東南アジアの古代ゲノム解析

 東南アジアの古代ゲノム解析に関する研究(Lipson et al., 2018B)が報道されました。この研究はオンライン版での先行公開となります。東南アジアの現代人は遺伝的・言語的に多様ですが、どのように形成されたのか、詳細はよく分かっていません。東南アジアは一般的に高温多湿なので、より寒冷なヨーロッパと比較すると、DNAの保存には適していないため古代DNA研究も遅れています。本論文は、貴重な事例となる東南アジアの古代ゲノム解析結果を報告し、東南アジアにおける人口構造の形成史を検証しました。

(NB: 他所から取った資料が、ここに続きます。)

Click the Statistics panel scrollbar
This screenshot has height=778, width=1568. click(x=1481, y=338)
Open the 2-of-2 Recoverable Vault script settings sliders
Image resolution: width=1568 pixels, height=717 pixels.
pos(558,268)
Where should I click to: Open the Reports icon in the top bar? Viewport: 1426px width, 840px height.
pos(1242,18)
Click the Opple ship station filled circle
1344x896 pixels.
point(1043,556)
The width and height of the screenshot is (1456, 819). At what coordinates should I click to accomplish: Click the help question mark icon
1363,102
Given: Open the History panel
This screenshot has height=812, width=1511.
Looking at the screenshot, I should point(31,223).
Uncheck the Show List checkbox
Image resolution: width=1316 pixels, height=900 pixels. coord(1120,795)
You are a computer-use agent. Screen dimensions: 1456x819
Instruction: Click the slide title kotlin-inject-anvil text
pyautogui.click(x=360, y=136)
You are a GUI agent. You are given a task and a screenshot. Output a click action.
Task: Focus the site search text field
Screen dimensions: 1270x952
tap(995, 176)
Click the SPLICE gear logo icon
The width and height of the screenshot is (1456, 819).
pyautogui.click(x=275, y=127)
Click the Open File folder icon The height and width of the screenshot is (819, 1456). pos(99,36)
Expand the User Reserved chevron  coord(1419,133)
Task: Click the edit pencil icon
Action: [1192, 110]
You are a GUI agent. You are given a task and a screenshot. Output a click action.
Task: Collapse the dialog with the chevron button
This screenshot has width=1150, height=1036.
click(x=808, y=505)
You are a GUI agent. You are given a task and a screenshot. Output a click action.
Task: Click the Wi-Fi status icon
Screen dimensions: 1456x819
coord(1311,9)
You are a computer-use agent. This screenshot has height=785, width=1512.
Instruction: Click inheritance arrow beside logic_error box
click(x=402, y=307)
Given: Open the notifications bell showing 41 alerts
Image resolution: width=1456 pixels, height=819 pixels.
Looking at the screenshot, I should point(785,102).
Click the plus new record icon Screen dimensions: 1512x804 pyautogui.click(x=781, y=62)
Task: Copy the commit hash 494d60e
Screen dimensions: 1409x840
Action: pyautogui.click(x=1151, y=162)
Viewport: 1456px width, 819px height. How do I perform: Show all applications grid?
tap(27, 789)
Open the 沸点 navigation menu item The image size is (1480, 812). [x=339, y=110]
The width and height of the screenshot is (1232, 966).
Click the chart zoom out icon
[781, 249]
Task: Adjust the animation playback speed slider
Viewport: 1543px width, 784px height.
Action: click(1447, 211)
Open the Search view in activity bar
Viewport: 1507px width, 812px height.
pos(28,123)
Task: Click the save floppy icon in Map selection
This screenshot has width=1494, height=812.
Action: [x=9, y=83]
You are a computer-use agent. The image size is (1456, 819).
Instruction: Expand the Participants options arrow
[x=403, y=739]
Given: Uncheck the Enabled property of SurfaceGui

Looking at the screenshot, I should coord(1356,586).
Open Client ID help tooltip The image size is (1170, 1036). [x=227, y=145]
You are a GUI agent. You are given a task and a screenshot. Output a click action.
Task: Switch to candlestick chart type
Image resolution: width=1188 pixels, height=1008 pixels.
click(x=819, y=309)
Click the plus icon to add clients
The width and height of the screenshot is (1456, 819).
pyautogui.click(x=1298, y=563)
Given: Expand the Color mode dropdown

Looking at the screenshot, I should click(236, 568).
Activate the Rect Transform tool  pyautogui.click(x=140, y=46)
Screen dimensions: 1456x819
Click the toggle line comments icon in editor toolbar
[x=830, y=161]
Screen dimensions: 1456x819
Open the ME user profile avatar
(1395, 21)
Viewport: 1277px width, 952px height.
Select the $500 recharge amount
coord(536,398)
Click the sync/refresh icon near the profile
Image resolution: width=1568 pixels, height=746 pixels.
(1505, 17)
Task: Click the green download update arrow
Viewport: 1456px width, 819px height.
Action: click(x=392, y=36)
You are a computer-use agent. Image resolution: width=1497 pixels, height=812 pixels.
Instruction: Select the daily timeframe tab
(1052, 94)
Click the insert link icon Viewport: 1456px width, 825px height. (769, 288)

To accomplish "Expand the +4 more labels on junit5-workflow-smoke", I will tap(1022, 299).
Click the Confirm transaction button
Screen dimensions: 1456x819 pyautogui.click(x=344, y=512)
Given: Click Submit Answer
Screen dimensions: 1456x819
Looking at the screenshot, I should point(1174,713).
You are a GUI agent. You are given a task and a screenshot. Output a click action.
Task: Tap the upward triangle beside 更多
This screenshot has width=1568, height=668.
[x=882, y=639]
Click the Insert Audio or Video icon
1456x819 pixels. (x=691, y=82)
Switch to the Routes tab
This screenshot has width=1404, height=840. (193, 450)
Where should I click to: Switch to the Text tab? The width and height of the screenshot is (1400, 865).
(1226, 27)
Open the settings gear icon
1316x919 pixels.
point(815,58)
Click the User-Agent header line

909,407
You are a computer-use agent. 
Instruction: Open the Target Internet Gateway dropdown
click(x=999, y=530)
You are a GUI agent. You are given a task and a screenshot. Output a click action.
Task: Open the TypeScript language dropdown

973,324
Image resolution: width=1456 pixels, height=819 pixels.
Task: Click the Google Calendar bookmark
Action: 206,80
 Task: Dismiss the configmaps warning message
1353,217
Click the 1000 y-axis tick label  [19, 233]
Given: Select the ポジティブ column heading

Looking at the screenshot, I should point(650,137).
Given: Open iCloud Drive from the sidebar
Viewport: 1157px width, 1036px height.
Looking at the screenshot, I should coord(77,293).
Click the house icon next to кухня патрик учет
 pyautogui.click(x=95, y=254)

 本論文は、東南アジアの146人の遺骸でDNA抽出を試み、そのうちベトナム・ミャンマー・タイ・カンボジアの18人でじゅうぶんな遺伝的情報を得ることに成功しました。年代は、新石器時代~鉄器時代となる4100~1700年前頃です。このうち最古の人類遺骸は、ベトナムのマンバク(Man Bac)遺跡で発見されました。マンバク遺跡で発見された、装飾陶器・複雑な翡翠装飾品などの遺物は、マンバク遺跡よりも古い中国南部の稲作農耕遺跡のものと類似しています。そのため、マンバク遺跡には、先住の狩猟採集民系統と、中国南部から新たに南下してきて稲作など新技術をもたらした農耕民系統とが居住していた、と考古学者たちは推測していました。マンバク遺跡の住民のゲノム解析からは、在来の狩猟採集民と中国南部からの移住民との混合が推測され、考古学の通説と合致しました。

 これらの中国南部から移住してきた初期農耕民は、オーストロアジア語族の祖語を東南アジアにもたらしたかもしれません。オーストロアジア語族は、現在では東南アジアに拡散しています。カンボジアのクメール人(Khmer)・インドのニコバル諸島のニコバル人・タイとラオスの国境のムラブリ人(Mlabri)といったオーストロアジア語族話者の人々のゲノムも、マンバク遺跡で見られたような、異なる祖先集団の混合を示しています。中国南部から東南アジアに南下してきた初期農耕民は、東南アジア全域に遺伝子と文化を広めたのではないか、と推測されています。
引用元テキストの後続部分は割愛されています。